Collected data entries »

——————

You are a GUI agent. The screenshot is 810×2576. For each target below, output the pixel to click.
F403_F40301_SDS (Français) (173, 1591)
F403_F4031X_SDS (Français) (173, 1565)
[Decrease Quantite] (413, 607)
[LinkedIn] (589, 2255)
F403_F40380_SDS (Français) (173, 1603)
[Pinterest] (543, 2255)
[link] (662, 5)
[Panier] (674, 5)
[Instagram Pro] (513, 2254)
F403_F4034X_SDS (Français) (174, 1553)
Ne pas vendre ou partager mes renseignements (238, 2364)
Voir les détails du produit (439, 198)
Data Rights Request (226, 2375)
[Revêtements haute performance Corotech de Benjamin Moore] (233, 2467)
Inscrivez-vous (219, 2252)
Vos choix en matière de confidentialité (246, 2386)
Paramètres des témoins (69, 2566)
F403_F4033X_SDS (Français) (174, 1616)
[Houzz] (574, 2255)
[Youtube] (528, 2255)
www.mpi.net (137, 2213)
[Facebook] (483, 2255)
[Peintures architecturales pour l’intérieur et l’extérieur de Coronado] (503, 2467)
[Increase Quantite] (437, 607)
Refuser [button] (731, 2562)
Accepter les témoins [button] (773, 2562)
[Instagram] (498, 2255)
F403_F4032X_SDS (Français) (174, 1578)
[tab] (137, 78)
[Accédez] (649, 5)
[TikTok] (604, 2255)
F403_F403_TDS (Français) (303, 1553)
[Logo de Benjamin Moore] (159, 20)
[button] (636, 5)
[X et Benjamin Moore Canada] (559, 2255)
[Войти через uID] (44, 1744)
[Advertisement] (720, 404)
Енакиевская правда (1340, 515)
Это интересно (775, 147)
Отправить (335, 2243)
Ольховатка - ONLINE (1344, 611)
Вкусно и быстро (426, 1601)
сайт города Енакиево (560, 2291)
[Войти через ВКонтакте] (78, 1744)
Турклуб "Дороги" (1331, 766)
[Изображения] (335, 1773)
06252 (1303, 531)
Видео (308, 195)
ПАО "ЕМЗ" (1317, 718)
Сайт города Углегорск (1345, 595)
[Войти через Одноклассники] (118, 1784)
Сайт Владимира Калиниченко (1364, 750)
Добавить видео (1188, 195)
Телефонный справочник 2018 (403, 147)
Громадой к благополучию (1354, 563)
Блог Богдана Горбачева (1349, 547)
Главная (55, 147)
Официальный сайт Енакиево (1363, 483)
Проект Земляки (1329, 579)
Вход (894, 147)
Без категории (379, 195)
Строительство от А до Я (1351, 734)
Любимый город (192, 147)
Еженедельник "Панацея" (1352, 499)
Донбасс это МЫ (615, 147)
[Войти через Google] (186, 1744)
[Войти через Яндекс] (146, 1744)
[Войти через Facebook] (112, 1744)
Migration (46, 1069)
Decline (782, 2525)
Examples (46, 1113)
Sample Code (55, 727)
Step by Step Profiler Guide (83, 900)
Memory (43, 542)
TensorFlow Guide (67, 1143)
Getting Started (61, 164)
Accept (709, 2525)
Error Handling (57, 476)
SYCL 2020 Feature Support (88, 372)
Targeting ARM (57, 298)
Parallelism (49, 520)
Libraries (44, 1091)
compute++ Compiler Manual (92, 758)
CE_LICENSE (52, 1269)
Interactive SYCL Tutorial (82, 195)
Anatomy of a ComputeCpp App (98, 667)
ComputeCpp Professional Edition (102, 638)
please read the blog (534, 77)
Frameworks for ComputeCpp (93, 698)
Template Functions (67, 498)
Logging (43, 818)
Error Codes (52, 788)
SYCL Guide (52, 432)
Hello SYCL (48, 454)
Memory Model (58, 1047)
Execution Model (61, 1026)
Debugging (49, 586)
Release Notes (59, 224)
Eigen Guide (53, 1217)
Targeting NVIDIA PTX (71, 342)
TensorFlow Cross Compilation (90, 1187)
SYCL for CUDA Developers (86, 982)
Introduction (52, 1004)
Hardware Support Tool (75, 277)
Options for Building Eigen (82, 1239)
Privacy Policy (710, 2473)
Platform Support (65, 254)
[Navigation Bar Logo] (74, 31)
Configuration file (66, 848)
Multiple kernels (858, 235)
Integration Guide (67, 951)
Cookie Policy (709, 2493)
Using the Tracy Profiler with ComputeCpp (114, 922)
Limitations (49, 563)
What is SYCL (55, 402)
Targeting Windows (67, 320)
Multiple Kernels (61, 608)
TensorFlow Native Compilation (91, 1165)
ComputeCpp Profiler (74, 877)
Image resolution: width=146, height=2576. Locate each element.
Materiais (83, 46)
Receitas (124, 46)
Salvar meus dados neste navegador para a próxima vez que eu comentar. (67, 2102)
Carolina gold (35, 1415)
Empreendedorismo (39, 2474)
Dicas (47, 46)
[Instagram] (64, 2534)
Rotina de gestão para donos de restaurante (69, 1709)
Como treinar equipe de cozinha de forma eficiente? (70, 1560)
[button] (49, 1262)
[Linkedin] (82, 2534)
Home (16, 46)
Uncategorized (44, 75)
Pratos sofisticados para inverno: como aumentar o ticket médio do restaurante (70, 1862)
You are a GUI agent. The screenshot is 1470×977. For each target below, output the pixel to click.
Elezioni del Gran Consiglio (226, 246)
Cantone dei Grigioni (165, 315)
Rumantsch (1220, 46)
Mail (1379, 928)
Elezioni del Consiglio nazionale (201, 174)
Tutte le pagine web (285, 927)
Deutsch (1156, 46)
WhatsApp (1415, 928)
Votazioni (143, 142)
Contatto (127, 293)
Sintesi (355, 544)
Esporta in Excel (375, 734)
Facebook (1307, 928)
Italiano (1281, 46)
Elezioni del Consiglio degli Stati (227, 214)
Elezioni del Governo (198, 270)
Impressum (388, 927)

——————

WHAT THIS TASK INVOLVES »
Could you return the complete set of entries exactly?

RESULT OF THE EXERCISE »
You are a GUI agent. The screenshot is 810×2576. For each target below, output the pixel to click.
F403_F40301_SDS (Français) (173, 1591)
F403_F4031X_SDS (Français) (173, 1565)
[Decrease Quantite] (413, 607)
[LinkedIn] (589, 2255)
F403_F40380_SDS (Français) (173, 1603)
[Pinterest] (543, 2255)
[link] (662, 5)
[Panier] (674, 5)
[Instagram Pro] (513, 2254)
F403_F4034X_SDS (Français) (174, 1553)
Ne pas vendre ou partager mes renseignements (238, 2364)
Voir les détails du produit (439, 198)
Data Rights Request (226, 2375)
[Revêtements haute performance Corotech de Benjamin Moore] (233, 2467)
Inscrivez-vous (219, 2252)
Vos choix en matière de confidentialité (246, 2386)
Paramètres des témoins (69, 2566)
F403_F4033X_SDS (Français) (174, 1616)
[Houzz] (574, 2255)
[Youtube] (528, 2255)
www.mpi.net (137, 2213)
[Facebook] (483, 2255)
[Peintures architecturales pour l’intérieur et l’extérieur de Coronado] (503, 2467)
[Increase Quantite] (437, 607)
Refuser [button] (731, 2562)
Accepter les témoins [button] (773, 2562)
[Instagram] (498, 2255)
F403_F4032X_SDS (Français) (174, 1578)
[tab] (137, 78)
[Accédez] (649, 5)
[TikTok] (604, 2255)
F403_F403_TDS (Français) (303, 1553)
[Logo de Benjamin Moore] (159, 20)
[button] (636, 5)
[X et Benjamin Moore Canada] (559, 2255)
[Войти через uID] (44, 1744)
[Advertisement] (720, 404)
Енакиевская правда (1340, 515)
Это интересно (775, 147)
Отправить (335, 2243)
Ольховатка - ONLINE (1344, 611)
Вкусно и быстро (426, 1601)
сайт города Енакиево (560, 2291)
[Войти через ВКонтакте] (78, 1744)
Турклуб "Дороги" (1331, 766)
[Изображения] (335, 1773)
06252 (1303, 531)
Видео (308, 195)
ПАО "ЕМЗ" (1317, 718)
Сайт города Углегорск (1345, 595)
[Войти через Одноклассники] (118, 1784)
Сайт Владимира Калиниченко (1364, 750)
Добавить видео (1188, 195)
Телефонный справочник 2018 (403, 147)
Громадой к благополучию (1354, 563)
Блог Богдана Горбачева (1349, 547)
Главная (55, 147)
Официальный сайт Енакиево (1363, 483)
Проект Земляки (1329, 579)
Вход (894, 147)
Без категории (379, 195)
Строительство от А до Я (1351, 734)
Любимый город (192, 147)
Еженедельник "Панацея" (1352, 499)
Донбасс это МЫ (615, 147)
[Войти через Google] (186, 1744)
[Войти через Яндекс] (146, 1744)
[Войти через Facebook] (112, 1744)
Migration (46, 1069)
Decline (782, 2525)
Examples (46, 1113)
Sample Code (55, 727)
Step by Step Profiler Guide (83, 900)
Memory (43, 542)
TensorFlow Guide (67, 1143)
Getting Started (61, 164)
Accept (709, 2525)
Error Handling (57, 476)
SYCL 2020 Feature Support (88, 372)
Targeting ARM (57, 298)
Parallelism (49, 520)
Libraries (44, 1091)
compute++ Compiler Manual (92, 758)
CE_LICENSE (52, 1269)
Interactive SYCL Tutorial (82, 195)
Anatomy of a ComputeCpp App (98, 667)
ComputeCpp Professional Edition (102, 638)
please read the blog (534, 77)
Frameworks for ComputeCpp (93, 698)
Template Functions (67, 498)
Logging (43, 818)
Error Codes (52, 788)
SYCL Guide (52, 432)
Hello SYCL (48, 454)
Memory Model (58, 1047)
Execution Model (61, 1026)
Debugging (49, 586)
Release Notes (59, 224)
Eigen Guide (53, 1217)
Targeting NVIDIA PTX (71, 342)
TensorFlow Cross Compilation (90, 1187)
SYCL for CUDA Developers (86, 982)
Introduction (52, 1004)
Hardware Support Tool (75, 277)
Options for Building Eigen (82, 1239)
Privacy Policy (710, 2473)
Platform Support (65, 254)
[Navigation Bar Logo] (74, 31)
Configuration file (66, 848)
Multiple kernels (858, 235)
Integration Guide (67, 951)
Cookie Policy (709, 2493)
Using the Tracy Profiler with ComputeCpp (114, 922)
Limitations (49, 563)
What is SYCL (55, 402)
Targeting Windows (67, 320)
Multiple Kernels (61, 608)
TensorFlow Native Compilation (91, 1165)
ComputeCpp Profiler (74, 877)
Image resolution: width=146, height=2576. Locate each element.
Materiais (83, 46)
Receitas (124, 46)
Salvar meus dados neste navegador para a próxima vez que eu comentar. (67, 2102)
Carolina gold (35, 1415)
Empreendedorismo (39, 2474)
Dicas (47, 46)
[Instagram] (64, 2534)
Rotina de gestão para donos de restaurante (69, 1709)
Como treinar equipe de cozinha de forma eficiente? (70, 1560)
[button] (49, 1262)
[Linkedin] (82, 2534)
Home (16, 46)
Uncategorized (44, 75)
Pratos sofisticados para inverno: como aumentar o ticket médio do restaurante (70, 1862)
You are a GUI agent. The screenshot is 1470×977. For each target below, output the pixel to click.
Elezioni del Gran Consiglio (226, 246)
Cantone dei Grigioni (165, 315)
Rumantsch (1220, 46)
Mail (1379, 928)
Elezioni del Consiglio nazionale (201, 174)
Tutte le pagine web (285, 927)
Deutsch (1156, 46)
WhatsApp (1415, 928)
Votazioni (143, 142)
Contatto (127, 293)
Sintesi (355, 544)
Esporta in Excel (375, 734)
Facebook (1307, 928)
Italiano (1281, 46)
Elezioni del Consiglio degli Stati (227, 214)
Elezioni del Governo (198, 270)
Impressum (388, 927)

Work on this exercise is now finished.